Hep bir neden vardı aslında. Gülümsemek, ağlamak, gitmek, kalmak, beklemek… Belki de anlamsızca sevmek için. Sorular olmadan. Hiç konuşmadan seyretmek sevgiliyi… Gülmek için sebeplerim vardı. Geceleri severdim ben. Sessiz bir feryat gibi düşerdi ayın tozları bir bulutun kıyısından,. Bir ah gibi inerdi yüzüme, saçlarıma, dudaklarıma. Sen gibi örterdi tenimi. Her yanım şaşırsın isterdim parmak uçlarında. Allı pullu bir kutuda sakladığım ve gece olduğunda yatağıma bıraktığım hayallerim vardı nedenlerimin sorgulandığı. Bir de sen vardın öyle güzel, öyle sessiz, eyle çok… Öyle çoğalırdın ki içimde, öyle hızlı akardı kanım, dur durak bilmeden sızlardı damarlarım. Seni beklemek umuttu, henüz açık yaralarıma. Seni düşünmek, gülücüktü kırılan yanaklarıma. Seni sevmek mutluluktu, sakin bir denizin dalgasında. Sen, benim kendime yarattığım karanlık bir geceydin. Kimse görmedi seni ben de. Kimse bilmedi ellerinin kokusunu, dudağımdaki tuzunu kimse tatmadı. Her kelimen bir anahtardı, kilitli kapılarımı açan. Her kapıdan yalnızlık çıkar, dolanırdı eline ayağına. Beni, o kapılar ardından, gün ışığına bırakan sendin. Hüznüm, senin çıkıp gitmendi bir gün ansızın.
Uyanmaktı derin uykulardan, çözülmekti bir düşün orta yerinde. Susarak ilerlerdin yüzümde. Sahi çarpışmış mıydık yoksa çarpılmış mıydık o rüya da? Rüya olsa, böyle deli eser miydi içimdeki rüzgâr? Böyle savurur muydu beni kıyılarına? İçimi içine kazıdım ben adam! İçimi içine kazıdım. Bak sıyırdığım yerlerden akan kanın nasılda kırmızı! Nasıl da sızlıyor etin. Nasılda akıyorsun bilinmez yollara…

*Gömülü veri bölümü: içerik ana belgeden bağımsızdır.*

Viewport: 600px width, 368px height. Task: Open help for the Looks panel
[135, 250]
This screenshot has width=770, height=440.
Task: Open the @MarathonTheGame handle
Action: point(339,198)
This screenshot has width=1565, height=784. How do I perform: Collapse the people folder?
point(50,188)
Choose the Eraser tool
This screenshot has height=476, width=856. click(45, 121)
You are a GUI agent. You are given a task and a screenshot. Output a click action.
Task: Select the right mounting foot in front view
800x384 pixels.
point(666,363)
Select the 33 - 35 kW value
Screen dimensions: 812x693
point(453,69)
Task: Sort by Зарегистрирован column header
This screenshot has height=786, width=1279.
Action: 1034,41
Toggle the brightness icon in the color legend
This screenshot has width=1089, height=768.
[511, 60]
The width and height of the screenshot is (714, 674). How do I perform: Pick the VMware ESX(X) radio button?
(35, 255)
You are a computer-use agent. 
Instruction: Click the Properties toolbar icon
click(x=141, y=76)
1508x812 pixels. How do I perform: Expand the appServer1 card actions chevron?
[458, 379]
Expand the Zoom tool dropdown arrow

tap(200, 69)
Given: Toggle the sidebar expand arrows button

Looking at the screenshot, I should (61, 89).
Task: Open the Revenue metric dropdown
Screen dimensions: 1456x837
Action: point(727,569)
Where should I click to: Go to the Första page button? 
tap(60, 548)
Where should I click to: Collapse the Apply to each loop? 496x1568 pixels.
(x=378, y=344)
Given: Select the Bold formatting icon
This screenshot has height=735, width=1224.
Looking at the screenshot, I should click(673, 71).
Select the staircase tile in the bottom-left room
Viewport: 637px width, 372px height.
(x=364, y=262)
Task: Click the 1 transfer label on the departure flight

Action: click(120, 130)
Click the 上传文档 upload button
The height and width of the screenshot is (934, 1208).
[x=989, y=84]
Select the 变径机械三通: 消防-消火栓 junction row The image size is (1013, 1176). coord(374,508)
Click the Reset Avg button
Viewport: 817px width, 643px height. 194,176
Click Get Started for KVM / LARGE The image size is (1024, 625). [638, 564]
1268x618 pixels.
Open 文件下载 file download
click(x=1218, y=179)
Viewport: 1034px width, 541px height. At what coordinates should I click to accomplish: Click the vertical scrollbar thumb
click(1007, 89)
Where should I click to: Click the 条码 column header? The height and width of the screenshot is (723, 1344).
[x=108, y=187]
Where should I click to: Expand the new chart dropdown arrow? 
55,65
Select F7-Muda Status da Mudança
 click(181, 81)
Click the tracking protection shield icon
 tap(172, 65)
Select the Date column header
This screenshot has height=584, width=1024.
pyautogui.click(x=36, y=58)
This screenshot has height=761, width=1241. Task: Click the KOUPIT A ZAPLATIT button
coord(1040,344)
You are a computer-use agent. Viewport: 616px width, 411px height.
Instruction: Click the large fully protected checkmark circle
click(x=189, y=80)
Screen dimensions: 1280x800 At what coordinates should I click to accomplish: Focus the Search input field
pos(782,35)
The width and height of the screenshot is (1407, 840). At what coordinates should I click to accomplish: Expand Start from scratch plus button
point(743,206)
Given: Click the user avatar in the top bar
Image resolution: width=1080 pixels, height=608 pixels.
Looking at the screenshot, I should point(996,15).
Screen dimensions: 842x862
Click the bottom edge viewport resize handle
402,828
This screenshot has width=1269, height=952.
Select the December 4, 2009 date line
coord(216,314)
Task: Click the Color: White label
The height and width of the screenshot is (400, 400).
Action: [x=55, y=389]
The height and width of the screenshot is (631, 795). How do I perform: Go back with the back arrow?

Gitmek için sebeplerim vardı elbette. Bir oyun parkının hemen ortasında koptu parmaklarım. Çocuk seslerine karıştım. Sonra boş caddelerde koştum, dar sokaklarda aradım kendimi. Sırtım açık, ayaklarım çıplaktı. Üşüyordum. Lanetli bir öfkenin hüznü vardı gözlerimde. Görmüyordum. Anılarım vardı o üzüm bağında. Salkım salkım olmuş çocuk yüreğim. Her yanım hüsran, her yanım yalandı. Tane tane yazdım her satırı geçmişe. Anlatamadıklarım, anlatamadıkça sinirlendiğim bir sürü pişmanlık vardı ruhumun derinliklerinde. Her sokak sırtımda bir iz bıraktı, omzumda bir yük... Belki de en çok sana benzedim bunca zaman. Sana benzemek için kaldım kendime.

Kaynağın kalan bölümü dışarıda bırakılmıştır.